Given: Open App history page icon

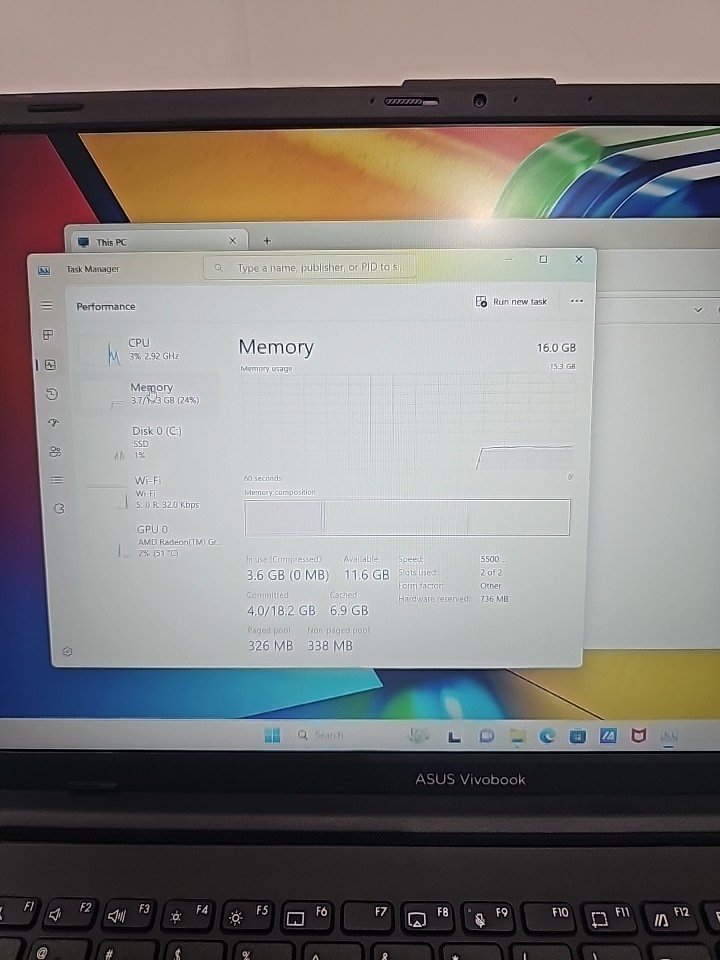Looking at the screenshot, I should tap(51, 394).
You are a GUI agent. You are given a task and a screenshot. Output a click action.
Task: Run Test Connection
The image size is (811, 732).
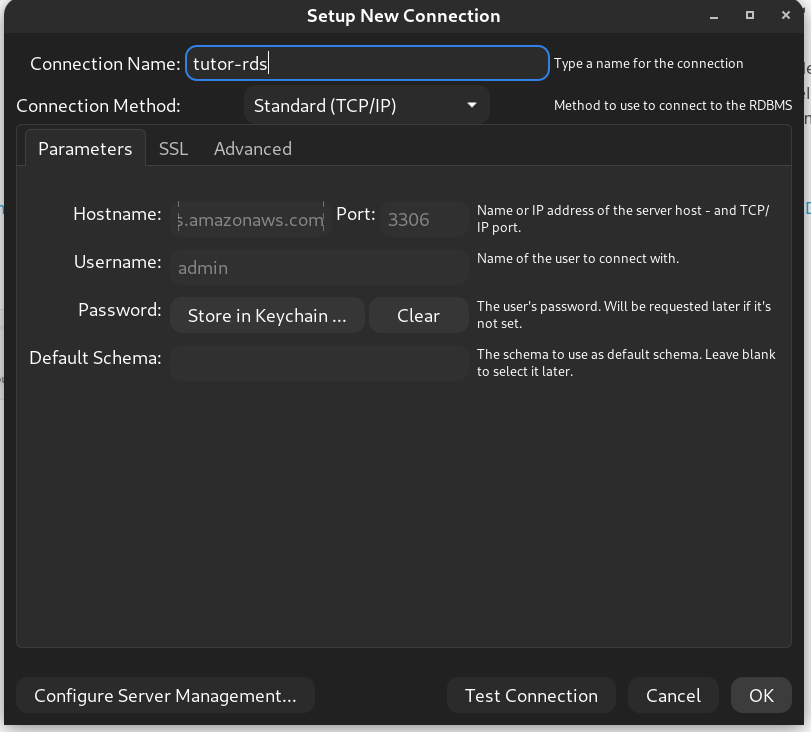[x=531, y=696]
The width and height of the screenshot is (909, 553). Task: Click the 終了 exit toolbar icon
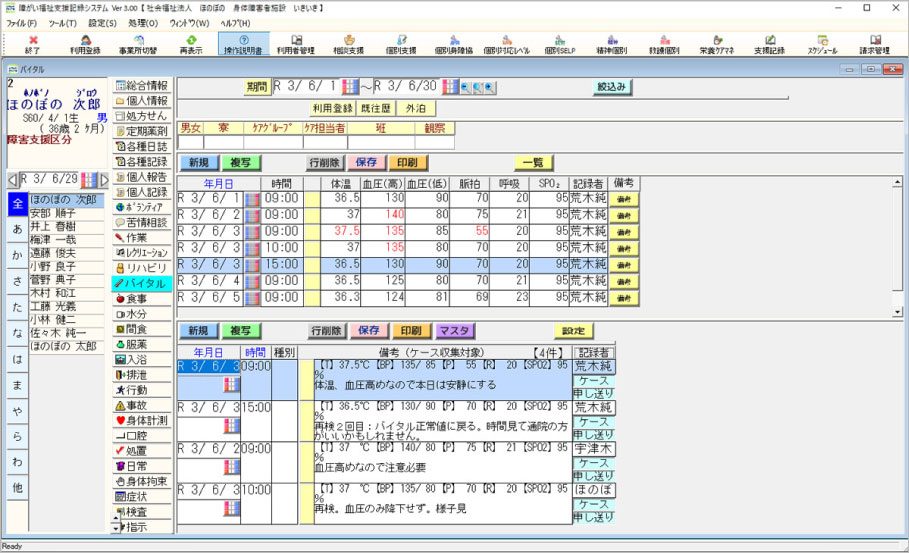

--*--

TASK TO CARRY OUT — A word-for-word copy of all the records above is required, with the pictures left out.

REPLY —
Given: Open App history page icon

Looking at the screenshot, I should tap(51, 394).
You are a GUI agent. You are given a task and a screenshot. Output a click action.
Task: Run Test Connection
The image size is (811, 732).
[x=531, y=696]
The width and height of the screenshot is (909, 553). Task: Click the 終了 exit toolbar icon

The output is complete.